(TASK STATEMENT): Please, could you print all the lines below exactly, leaving out the pictures?

(Stored data)
<<<<

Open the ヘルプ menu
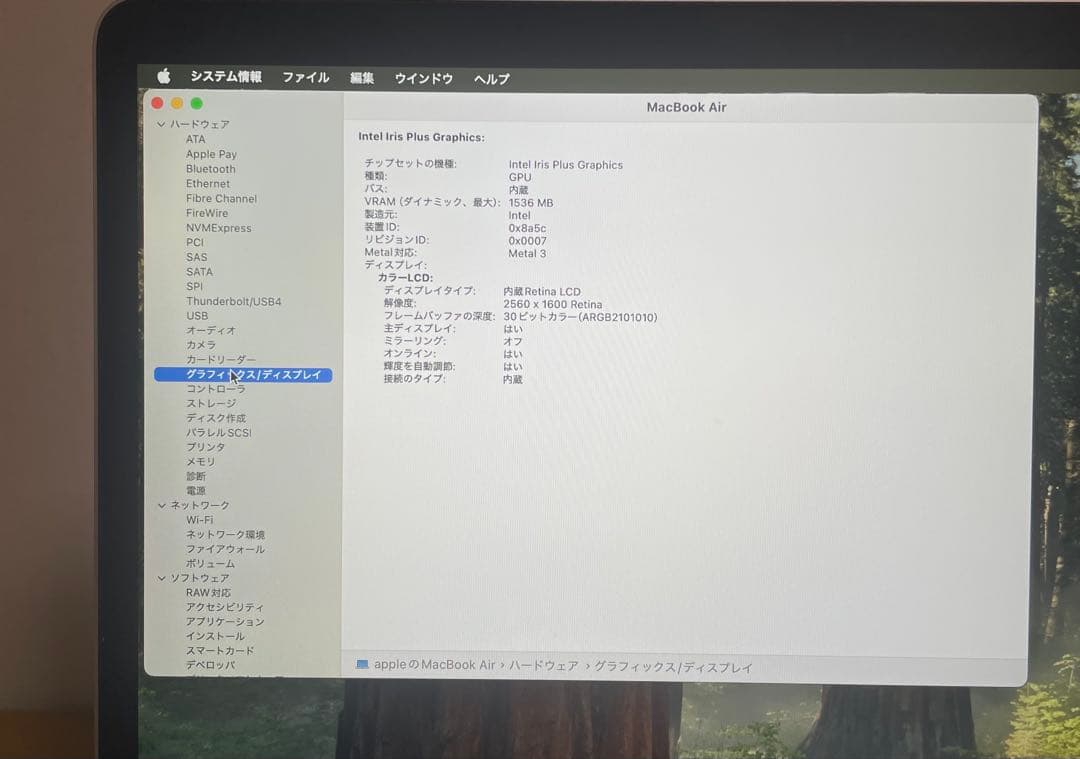The width and height of the screenshot is (1080, 759). (x=490, y=77)
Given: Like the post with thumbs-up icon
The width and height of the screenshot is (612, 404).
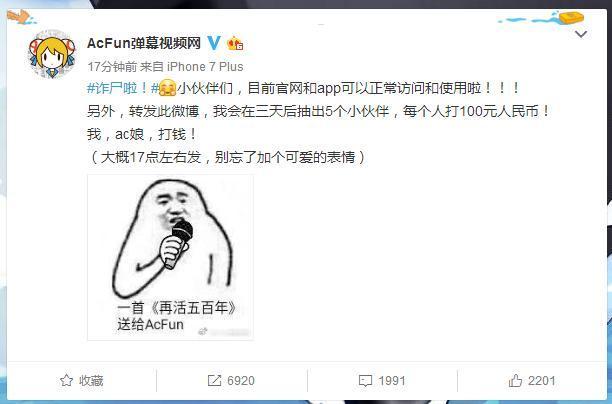Looking at the screenshot, I should click(515, 380).
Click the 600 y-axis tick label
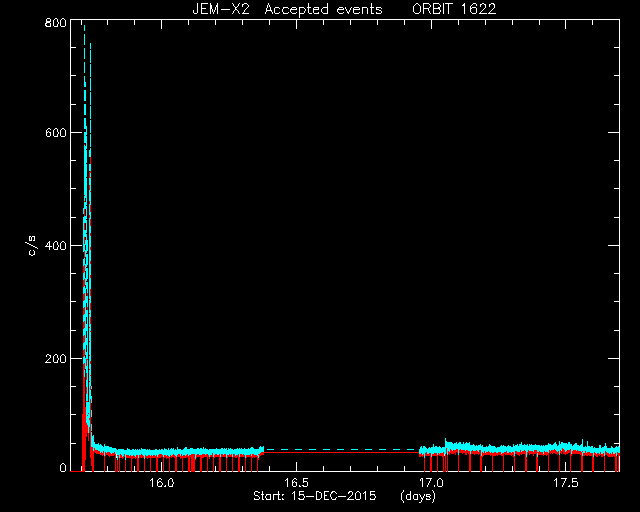 [x=56, y=133]
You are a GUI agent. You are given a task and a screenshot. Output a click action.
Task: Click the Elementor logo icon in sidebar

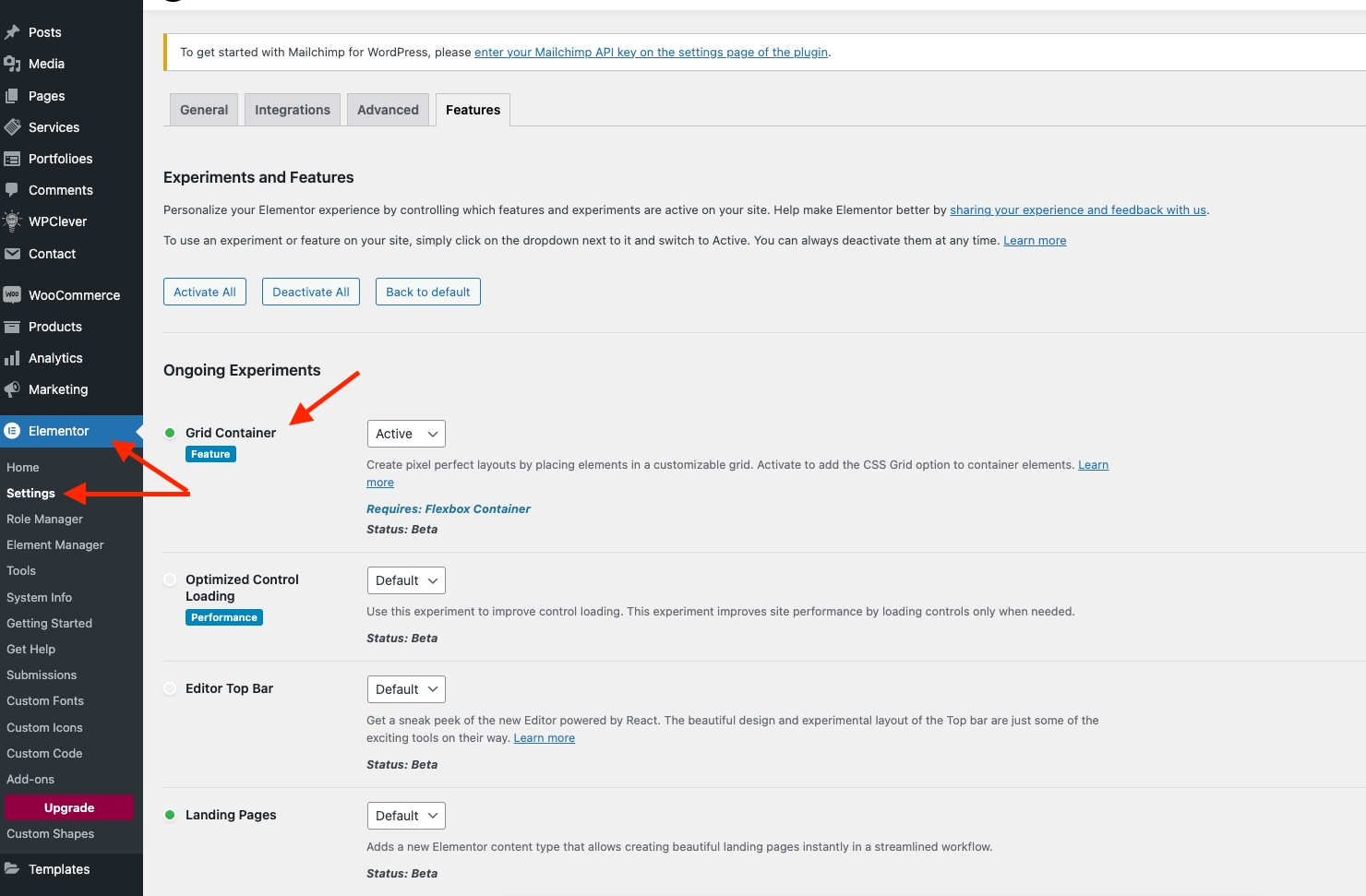12,431
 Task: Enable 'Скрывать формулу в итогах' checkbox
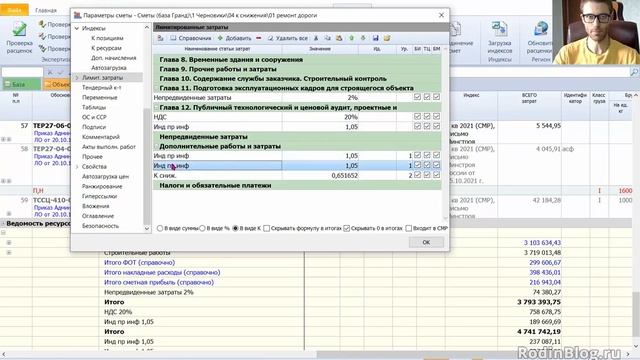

>>>>

(EXERCISE SOLUTION):
Open the ヘルプ menu
The width and height of the screenshot is (1080, 759). (x=490, y=77)
Given: Like the post with thumbs-up icon
The width and height of the screenshot is (612, 404).
Looking at the screenshot, I should click(515, 380).
Click the 600 y-axis tick label
 [x=56, y=133]
You are a GUI agent. You are given a task and a screenshot. Output a click action.
Task: Click the Elementor logo icon in sidebar

12,431
 Task: Enable 'Скрывать формулу в итогах' checkbox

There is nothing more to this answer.